• [What to produce]:
A verbatim copy of the entries is the required answer.

• [Information given]:

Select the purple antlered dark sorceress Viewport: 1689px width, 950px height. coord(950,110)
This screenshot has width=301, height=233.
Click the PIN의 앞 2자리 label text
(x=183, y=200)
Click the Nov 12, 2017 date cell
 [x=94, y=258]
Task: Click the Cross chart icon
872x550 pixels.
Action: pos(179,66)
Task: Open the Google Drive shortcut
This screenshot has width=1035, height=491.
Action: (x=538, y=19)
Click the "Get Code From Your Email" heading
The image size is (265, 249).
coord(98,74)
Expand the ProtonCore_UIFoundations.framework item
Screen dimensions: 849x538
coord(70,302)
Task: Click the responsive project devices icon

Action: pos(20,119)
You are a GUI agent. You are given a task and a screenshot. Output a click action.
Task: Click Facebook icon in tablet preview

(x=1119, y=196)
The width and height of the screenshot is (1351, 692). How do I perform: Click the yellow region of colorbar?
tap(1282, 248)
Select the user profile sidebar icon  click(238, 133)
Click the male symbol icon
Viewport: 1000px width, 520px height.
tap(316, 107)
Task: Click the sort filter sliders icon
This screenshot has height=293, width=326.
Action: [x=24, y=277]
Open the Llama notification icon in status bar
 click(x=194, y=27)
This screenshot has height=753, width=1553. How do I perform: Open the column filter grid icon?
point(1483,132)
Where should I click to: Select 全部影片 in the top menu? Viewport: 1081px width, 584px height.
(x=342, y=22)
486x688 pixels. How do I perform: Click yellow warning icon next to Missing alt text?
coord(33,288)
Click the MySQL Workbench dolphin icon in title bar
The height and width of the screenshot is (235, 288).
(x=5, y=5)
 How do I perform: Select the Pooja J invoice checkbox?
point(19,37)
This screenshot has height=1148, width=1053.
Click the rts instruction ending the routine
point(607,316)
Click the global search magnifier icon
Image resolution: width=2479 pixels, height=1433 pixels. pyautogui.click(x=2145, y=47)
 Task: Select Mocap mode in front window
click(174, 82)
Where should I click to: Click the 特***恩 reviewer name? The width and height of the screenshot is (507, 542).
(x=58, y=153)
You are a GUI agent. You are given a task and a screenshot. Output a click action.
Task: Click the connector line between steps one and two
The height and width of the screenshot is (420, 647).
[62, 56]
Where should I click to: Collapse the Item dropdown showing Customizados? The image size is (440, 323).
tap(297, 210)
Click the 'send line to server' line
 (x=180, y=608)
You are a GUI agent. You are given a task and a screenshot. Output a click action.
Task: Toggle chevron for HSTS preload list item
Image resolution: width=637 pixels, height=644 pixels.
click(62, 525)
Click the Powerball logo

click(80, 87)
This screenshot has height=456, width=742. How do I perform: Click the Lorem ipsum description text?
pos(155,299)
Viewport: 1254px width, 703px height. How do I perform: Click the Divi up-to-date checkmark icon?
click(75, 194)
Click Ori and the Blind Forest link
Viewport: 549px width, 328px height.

• [Reply to the task]:
Select the purple antlered dark sorceress Viewport: 1689px width, 950px height. coord(950,110)
This screenshot has width=301, height=233.
Click the PIN의 앞 2자리 label text
(x=183, y=200)
Click the Nov 12, 2017 date cell
 [x=94, y=258]
Task: Click the Cross chart icon
872x550 pixels.
Action: pos(179,66)
Task: Open the Google Drive shortcut
This screenshot has width=1035, height=491.
Action: (x=538, y=19)
Click the "Get Code From Your Email" heading
The image size is (265, 249).
coord(98,74)
Expand the ProtonCore_UIFoundations.framework item
Screen dimensions: 849x538
coord(70,302)
Task: Click the responsive project devices icon

Action: pos(20,119)
You are a GUI agent. You are given a task and a screenshot. Output a click action.
Task: Click Facebook icon in tablet preview

(x=1119, y=196)
The width and height of the screenshot is (1351, 692). How do I perform: Click the yellow region of colorbar?
tap(1282, 248)
Select the user profile sidebar icon  click(238, 133)
Click the male symbol icon
Viewport: 1000px width, 520px height.
tap(316, 107)
Task: Click the sort filter sliders icon
This screenshot has height=293, width=326.
Action: [x=24, y=277]
Open the Llama notification icon in status bar
 click(x=194, y=27)
This screenshot has height=753, width=1553. How do I perform: Open the column filter grid icon?
point(1483,132)
Where should I click to: Select 全部影片 in the top menu? Viewport: 1081px width, 584px height.
(x=342, y=22)
486x688 pixels. How do I perform: Click yellow warning icon next to Missing alt text?
coord(33,288)
Click the MySQL Workbench dolphin icon in title bar
The height and width of the screenshot is (235, 288).
(x=5, y=5)
 How do I perform: Select the Pooja J invoice checkbox?
point(19,37)
This screenshot has height=1148, width=1053.
Click the rts instruction ending the routine
point(607,316)
Click the global search magnifier icon
Image resolution: width=2479 pixels, height=1433 pixels. pyautogui.click(x=2145, y=47)
 Task: Select Mocap mode in front window
click(174, 82)
Where should I click to: Click the 特***恩 reviewer name? The width and height of the screenshot is (507, 542).
(x=58, y=153)
You are a GUI agent. You are given a task and a screenshot. Output a click action.
Task: Click the connector line between steps one and two
The height and width of the screenshot is (420, 647).
[62, 56]
Where should I click to: Collapse the Item dropdown showing Customizados? The image size is (440, 323).
tap(297, 210)
Click the 'send line to server' line
 (x=180, y=608)
You are a GUI agent. You are given a task and a screenshot. Output a click action.
Task: Toggle chevron for HSTS preload list item
Image resolution: width=637 pixels, height=644 pixels.
click(62, 525)
Click the Powerball logo

click(80, 87)
This screenshot has height=456, width=742. How do I perform: Click the Lorem ipsum description text?
pos(155,299)
Viewport: 1254px width, 703px height. How do I perform: Click the Divi up-to-date checkmark icon?
click(75, 194)
Click Ori and the Blind Forest link
Viewport: 549px width, 328px height.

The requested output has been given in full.